Responding to emergencies and sharing data

Responding to emergencies is the vital stuff of television and film. Persons are in distress, injured, diseased: there is a natural disaster, an epidemic outbreak, a civil war, a nuclear event. Professionals of all stripes come to their aid, sometimes taking on substantial risks to their own well-being. Both heroic success and tragic failure in this domain rarely fail to generate human interest. Whereas data sharing ... is the sharing of data. It just doesn't generate that kind of excitement. Researchers or research agencies collect data. After they collect it, they may share datasets with others (other research institutions, governments, and so on) in order to spread scientific knowledge, stimulate further research, and perhaps improve the lot of humanity somewhere down the line. What happens when the excitement of emergency response meets the mundaneness of data sharing?
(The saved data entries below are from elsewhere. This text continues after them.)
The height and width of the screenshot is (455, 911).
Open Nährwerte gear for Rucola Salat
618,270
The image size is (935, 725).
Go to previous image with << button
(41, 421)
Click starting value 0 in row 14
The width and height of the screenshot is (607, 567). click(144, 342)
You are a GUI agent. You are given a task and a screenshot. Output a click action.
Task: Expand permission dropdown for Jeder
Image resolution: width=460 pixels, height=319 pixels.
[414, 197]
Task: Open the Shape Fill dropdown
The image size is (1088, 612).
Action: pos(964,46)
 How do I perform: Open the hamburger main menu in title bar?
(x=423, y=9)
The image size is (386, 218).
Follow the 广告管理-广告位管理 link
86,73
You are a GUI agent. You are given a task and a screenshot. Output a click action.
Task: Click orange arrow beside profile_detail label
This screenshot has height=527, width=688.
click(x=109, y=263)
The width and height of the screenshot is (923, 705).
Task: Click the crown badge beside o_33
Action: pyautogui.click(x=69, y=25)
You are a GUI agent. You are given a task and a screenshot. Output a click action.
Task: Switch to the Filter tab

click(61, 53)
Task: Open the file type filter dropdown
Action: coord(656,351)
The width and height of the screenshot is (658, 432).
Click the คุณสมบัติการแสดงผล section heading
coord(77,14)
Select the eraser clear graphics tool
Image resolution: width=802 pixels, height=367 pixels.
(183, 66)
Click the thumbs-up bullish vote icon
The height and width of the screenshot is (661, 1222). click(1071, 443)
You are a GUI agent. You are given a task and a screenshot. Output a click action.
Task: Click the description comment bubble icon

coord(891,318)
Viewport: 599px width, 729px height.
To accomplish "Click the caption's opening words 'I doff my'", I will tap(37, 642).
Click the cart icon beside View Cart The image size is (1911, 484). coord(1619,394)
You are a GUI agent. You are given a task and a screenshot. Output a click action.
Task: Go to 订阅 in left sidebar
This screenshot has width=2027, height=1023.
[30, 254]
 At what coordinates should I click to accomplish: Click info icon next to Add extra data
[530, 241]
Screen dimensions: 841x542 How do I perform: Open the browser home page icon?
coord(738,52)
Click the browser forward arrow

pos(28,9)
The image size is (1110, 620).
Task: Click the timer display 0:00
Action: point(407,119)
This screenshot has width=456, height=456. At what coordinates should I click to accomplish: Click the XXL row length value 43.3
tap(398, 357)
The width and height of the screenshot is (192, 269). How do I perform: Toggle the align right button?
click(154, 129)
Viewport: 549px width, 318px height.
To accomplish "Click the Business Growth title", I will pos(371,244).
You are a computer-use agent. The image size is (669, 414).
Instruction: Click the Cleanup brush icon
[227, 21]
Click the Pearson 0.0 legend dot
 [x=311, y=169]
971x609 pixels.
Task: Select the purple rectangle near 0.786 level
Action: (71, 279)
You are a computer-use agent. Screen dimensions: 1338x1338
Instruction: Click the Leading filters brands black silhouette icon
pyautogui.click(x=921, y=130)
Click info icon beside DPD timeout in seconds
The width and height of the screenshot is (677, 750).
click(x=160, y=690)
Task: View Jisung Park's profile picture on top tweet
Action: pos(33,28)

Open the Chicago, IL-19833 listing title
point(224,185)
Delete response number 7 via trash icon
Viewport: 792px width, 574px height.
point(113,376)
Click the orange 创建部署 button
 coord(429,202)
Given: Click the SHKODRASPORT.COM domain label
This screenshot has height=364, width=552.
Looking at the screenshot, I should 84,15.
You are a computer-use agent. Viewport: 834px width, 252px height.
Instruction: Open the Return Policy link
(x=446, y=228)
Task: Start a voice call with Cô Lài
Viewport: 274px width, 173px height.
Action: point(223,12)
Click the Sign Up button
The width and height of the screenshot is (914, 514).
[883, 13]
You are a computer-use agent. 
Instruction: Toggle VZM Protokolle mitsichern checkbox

Apparently, Medecins Sans Frontieres (MSF) is what happens.  MSF -- a Nobel prizewinning humanitarian organization -- collects data on the people they are assisting in the many emergencies they are engaged in. Not that this is a bad thing: some of the data collection (on routine medical procedures, adherence to treatments, etc.) are primarily for quality control purposes, and MSF also conducts operational research among groups affected by neglected diseases in impoverished countries. But data collecting in times of crisis leads to an ethical challenge: on the one hand, if the data collected could be used in beneficial ways by other researchers or agencies, it ought to be shared. On the other hand, the kinds of data collected in extreme circumstances (think sexual violence in the Democratic Republic of Congo or injection drug use in Thailand) is sensitive and could harm already vulnerable populations if it is not handled appropriately.

A recent article in PLoS Medicine by the former MSF International President Unni Karunakara describes how the organization developed a policy to resolve these ethical tensions.  Much of it seems sensible and thoughtful, but one point might raise eyebrows. By sensitive data, MSF understands " ... any subset of data that could be misused against the interests of individuals whose data is included in the dataset or against MSF, or put either individuals or MSF at risk for political, financial, or other reasons." Apparently if MSF determines that the risk to its own organization is too high, then it will not share a dataset with others. But what if access to that 'MSF-compromising' dataset might benefit communities? I have pointed out elsewhere that MSF zealously protects its own reputation, sometimes at the expense of faithful disclosure of its own practices. Keeping a positive public relations profile is important for an organization largely dependent on donor contributions. Hopefully the tendency towards self-protection will not have an adverse impact on its data sharing practices.

Ethics, research and Medecins sans Frontieres

Medecins sans Frontieres (MSF) is a humanitarian organization whose Nobel Prize winning work barely needs an introduction. They are well-known for their efforts in providing health care (among other services) to those in severe social crises and emergencies worldwide. What is less known is that MSF is increasingly conducting its own research among vulnerable communities where it does its humanitarian work. This week, PLoS Medicine published an editorial and an article about the ethical challenges faced by research conducted by humanitarian organizations and the establishment of a research ethics committee within MSF.

It makes for fascinating reading. The ethical challenges abound: what does community engagement -- a recent 'must' for ethical research -- come to when the 'community' is being unraveled by war or a natural disaster? How can consent of participants be voluntary if MSF is doing clinical research and acting as the sole provider of medical care in a certain locale? How can consent be informed when there is a blurring of lines between MSF care and MSF research? How can MSF adhere to the ethical requirement of providing research benefits to local communities, when its field sites are subject to being moved elsewhere, due to severe political unrest or larger organizational priorities? The article is invaluable in carving out a relatively new area of study, i.e. 'humanitarian crisis research ethics.'

At the same time, though, some sentences in the article left me with the impression that the marriage between MSF and its ethics committee has been unhappy at times. The paper states that the ethical review board is "not accountable for any research which is carried out against its advice," suggesting that there were cases of non-approved research. It also states that " ... not all research is submitted to the IRB for review", giving the impression that MSF researchers or other MSF staff (rather than the ethics board) have been empowered with the decision of what constitutes reviewable research. At other points, the authors (themselves members of MSF's ethics review board) indicate that their recommendations have only partly been taken into consideration in MSF's research policies or procedures. A bit strange, when you think about it: wouldn't you expect a humanitarian organization, having decided to do research on vulnerable populations, to be the most aggressively concerned about the protection of research participants?

Postscriptum: since I am still in the Democratic Republic of Congo, my eye alighted on the video posted on MSF's homepage. It is a depressing piece, but gives an impression of the situation in the east of this country, and the activities of MSF there.